Start of Block

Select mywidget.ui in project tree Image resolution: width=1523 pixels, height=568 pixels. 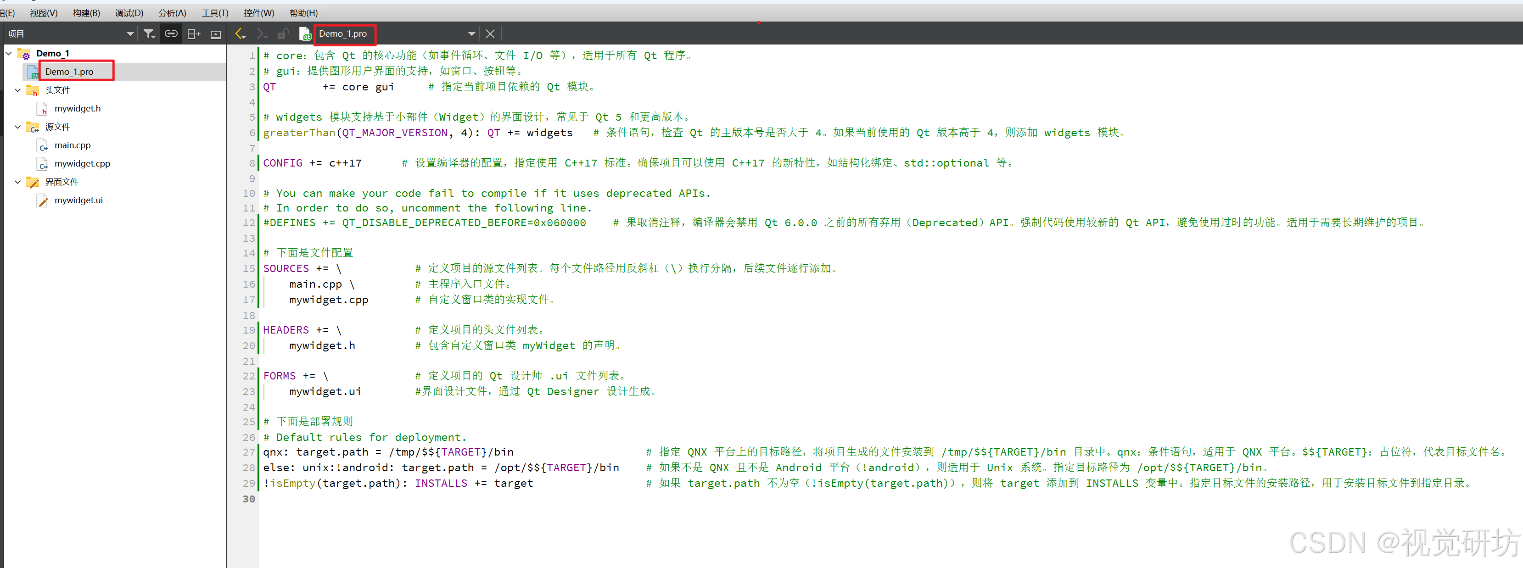tap(79, 200)
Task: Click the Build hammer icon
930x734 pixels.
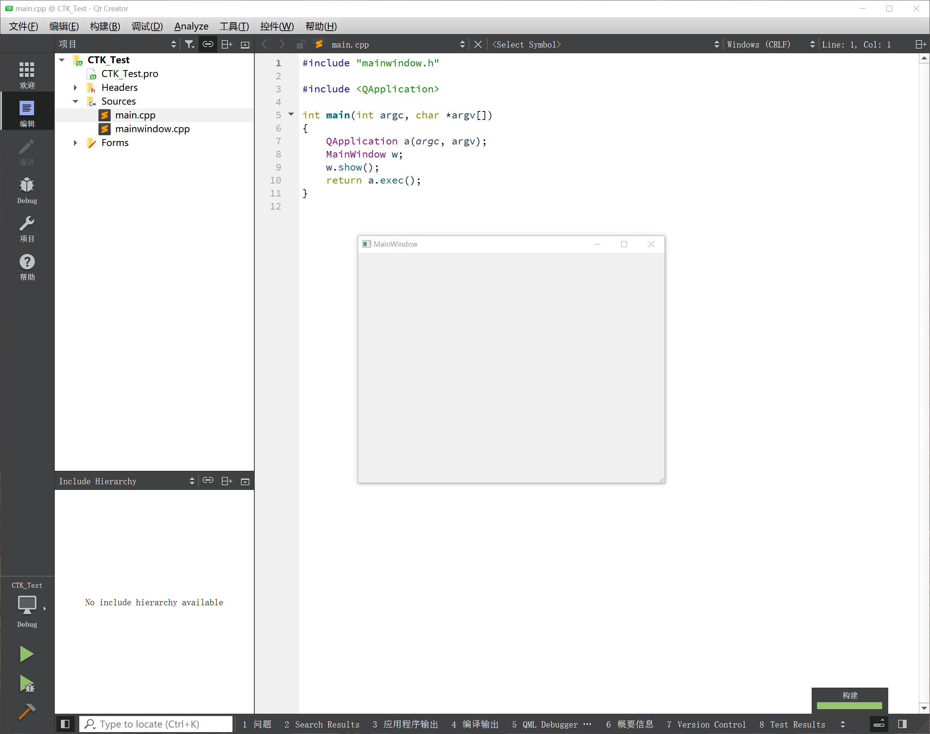Action: [x=27, y=712]
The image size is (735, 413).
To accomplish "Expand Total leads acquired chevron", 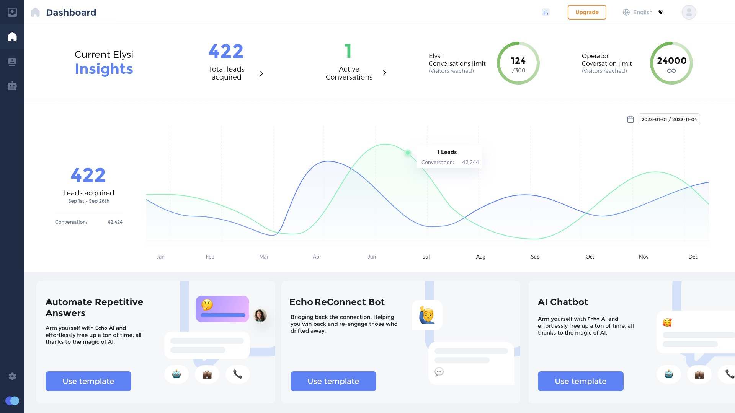I will pyautogui.click(x=261, y=73).
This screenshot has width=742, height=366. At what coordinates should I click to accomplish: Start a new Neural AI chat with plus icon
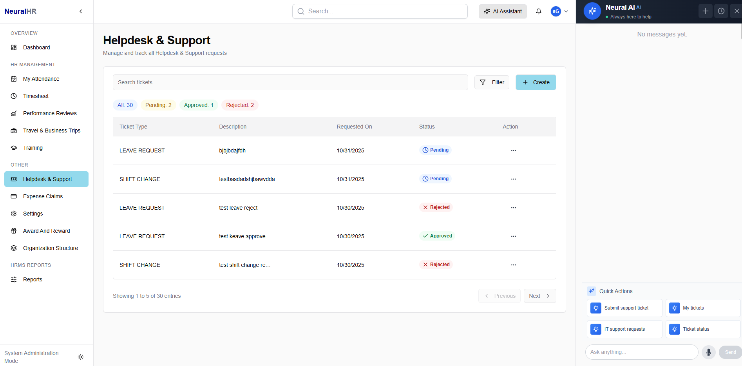[705, 11]
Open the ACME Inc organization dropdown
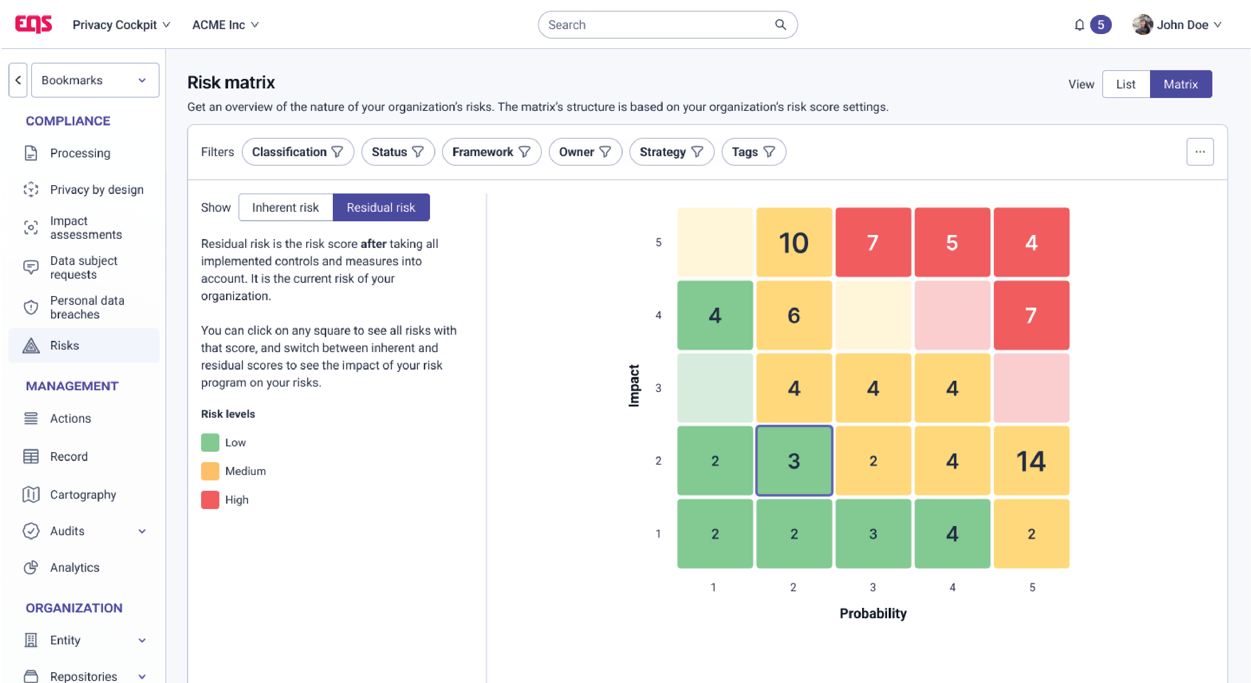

End of Block

# [WHAT IS BEING ASKED]
After locating the line that holds "This screenshot has", output exactly the lines from it through the last line of the material above, inclusive, without pictures.

# [RESPONSE AREA]
This screenshot has width=742, height=366. At what coordinates should I click to accomplish: Start a new Neural AI chat with plus icon
[705, 11]
Open the ACME Inc organization dropdown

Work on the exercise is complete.